Torricelli's theorem relates the speed of a fluid exiting an opening in a reservoir to the height of the opening relative to the top of the reservoir... V=√2gh https://en.wikipedia.org/wiki/Torricelli's_law

As seen in the wiki-link provided, the equation is essentially a Bernoulli's equation problem. My question is why the pressure at the opening where the fluid flows out is set as atmospheric pressure? Whenever you do a typical nozzle problem to find the speed in which a fluid exits a nozzle, you use the pressure on the inside of the nozzle, i.e. not atmospheric pressure. Why is this different?

 

[russ_watters]

Could you give an example of such a problem? I would think it would be typical to use atmospheric pressure as the exit pressure - I don't see how it could be any other pressure.

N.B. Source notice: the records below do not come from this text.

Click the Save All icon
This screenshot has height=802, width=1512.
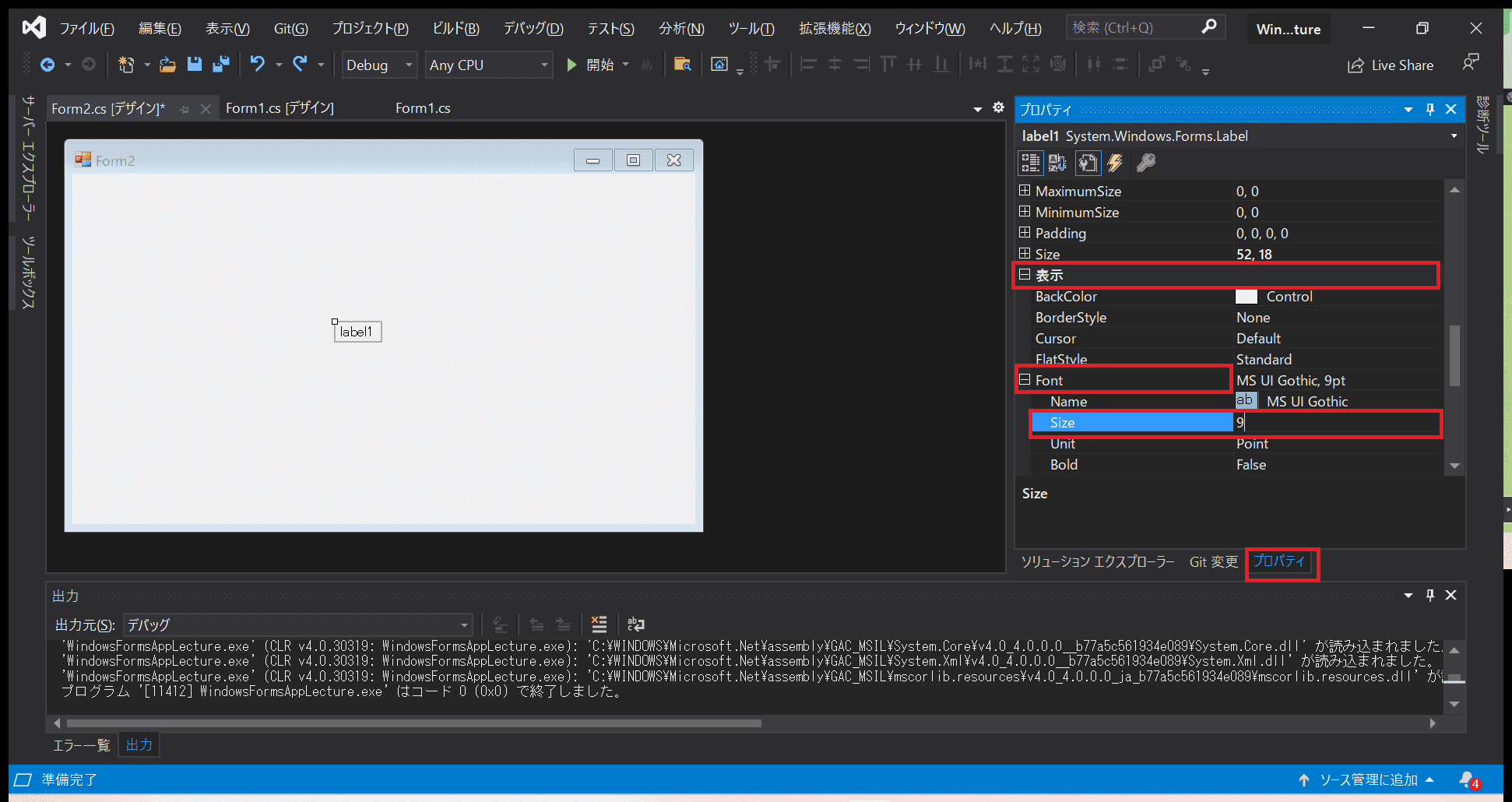(x=221, y=65)
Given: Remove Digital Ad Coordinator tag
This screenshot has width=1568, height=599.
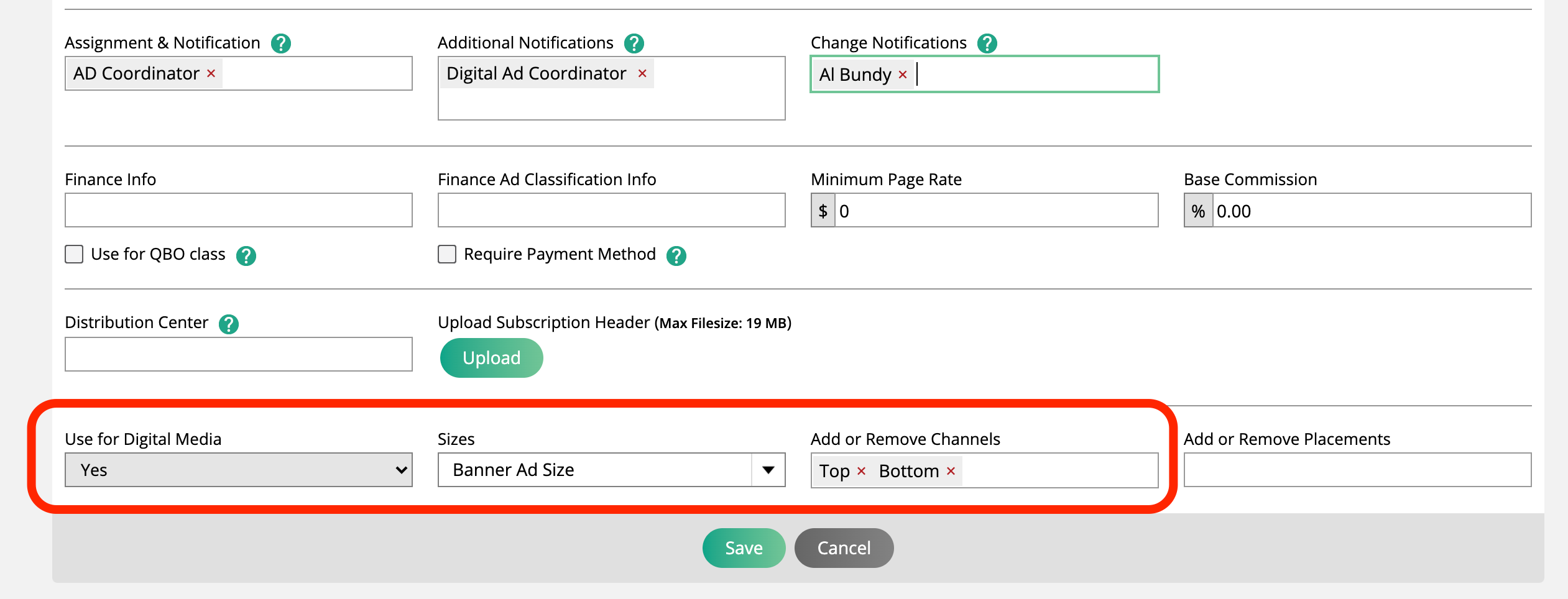Looking at the screenshot, I should (642, 73).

You aren't referring to a converging-diverging nozzle (like a rocket engine), are you? Totally different.

 

[tomas123]

Assuming P_atm is correct to use, for a horisontal pipe with an opening to the atmosphere we would have: V₁²/2 + P₁/ρ = V₂²/2 + P_atm/ρ

where 1 = somewhere downstream and 2 = directly outside the pipe

If we assume the pipe has a constant area, the continuity equation gives us V₁ = V₂, leaving us with P₁ = P_atm which in most cases isn't true.

I'm obviously misunderstanding something.. It's been a long time since I've done problems like these.

 

[gleem]

If you to suspend small but visible particles in the tank so that you could see the motion of the fluid at the level of the orifice what would you observe?

 

[russ_watters]

For a theoretical pipe with no friction, the pressure does indeed need to be constant along its length. For a real pipe, with friction, there is a gradient ending at atmospheric pressure at the discharge.